▸ **PROBLEM 1**
From the page on extracting handwriting and OCR text, return the passage starting with "Handwriting tips" and going on through "region, see Region.".
▸ **PROBLEM 2**
Using the page on extracting handwriting and OCR text, answer yes or no to each statement and quote the words from the page that decide it: (a) Confidence scores for OCR'd text come with the extraction when high verbosity is configured. (b) For handwriting, the recommended region has a large height and a short width. (c) The Sort Lines parameter sorts lines by their likely reading order.

Extracting handwriting and OCR text

This topic contains tips and tricks for extracting handwriting and OCR'd text, for example from scanned documents or images:

OCR tips

Sensible provides confidence scores for OCR'd text in the extraction when you configure high verbosity, so you know whether the extracted output comes from high- or low-quality text images. For document types that use OCR, write validations to warn you about extractions from low-quality scans.

Handwriting tips

  • Choosing an OCR engine: Choose Google OCR. To configure OCR, click the gear icon for the Document Type and select Google:

    Click to enlarge

  • Defining regions: Handwriting can occupy an unpredictable region or even overlap other lines. To capture handwriting, Sensible recommends defining a region with a small height and long width that runs through the middle of the area that can contain the handwriting. The green boxes in the following image show this approach:

    Click to enlarge

    For more information about how Sensible determines whether to extract a line that partially overlaps a region, see Region.

  • Correcting for vertical misalignment: Jitter in the vertical positions of handwritten lines can cause Sensible to incorrectly sort lines that a human reader interprets as following left to right. The Sort Lines parameter corrects this problem by sorting lines by their likely reading order. For more information, see Sort Lines example.

▸ **SOURCE EXCERPT**

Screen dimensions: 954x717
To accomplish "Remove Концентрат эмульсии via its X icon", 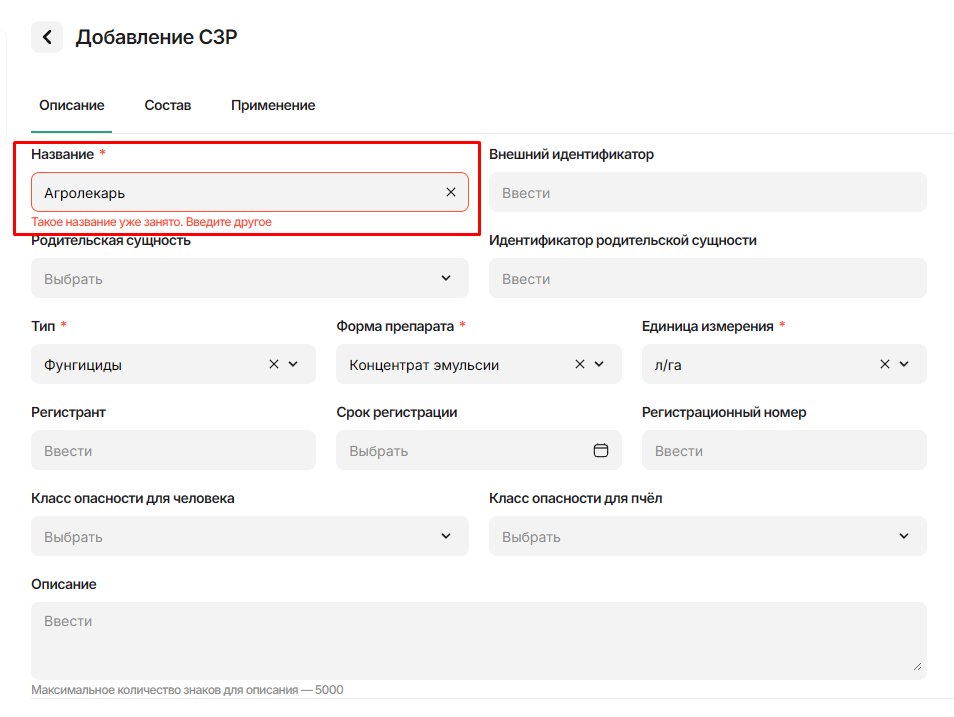I will point(579,364).
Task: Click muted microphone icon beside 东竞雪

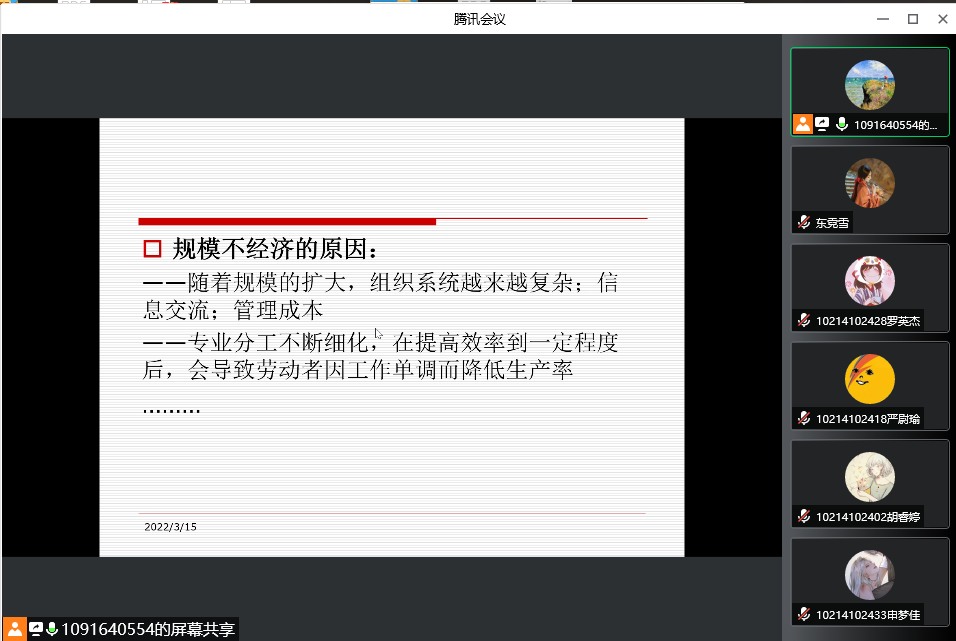Action: coord(803,223)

▸ **EXPECTED ANSWER 1**
Handwriting tips

  • Choosing an OCR engine: Choose Google OCR. To configure OCR, click the gear icon for the Document Type and select Google:

    Click to enlarge

  • Defining regions: Handwriting can occupy an unpredictable region or even overlap other lines. To capture handwriting, Sensible recommends defining a region with a small height and long width that runs through the middle of the area that can contain the handwriting. The green boxes in the following image show this approach:

    Click to enlarge

    For more information about how Sensible determines whether to extract a line that partially overlaps a region, see Region.

▸ **EXPECTED ANSWER 2**
(a) Yes: "Sensible provides confidence scores for OCR'd text in the extraction when you configure high verbosity"
(b) No: "defining a region with a small height and long width"
(c) Yes: "sorting lines by their likely reading order"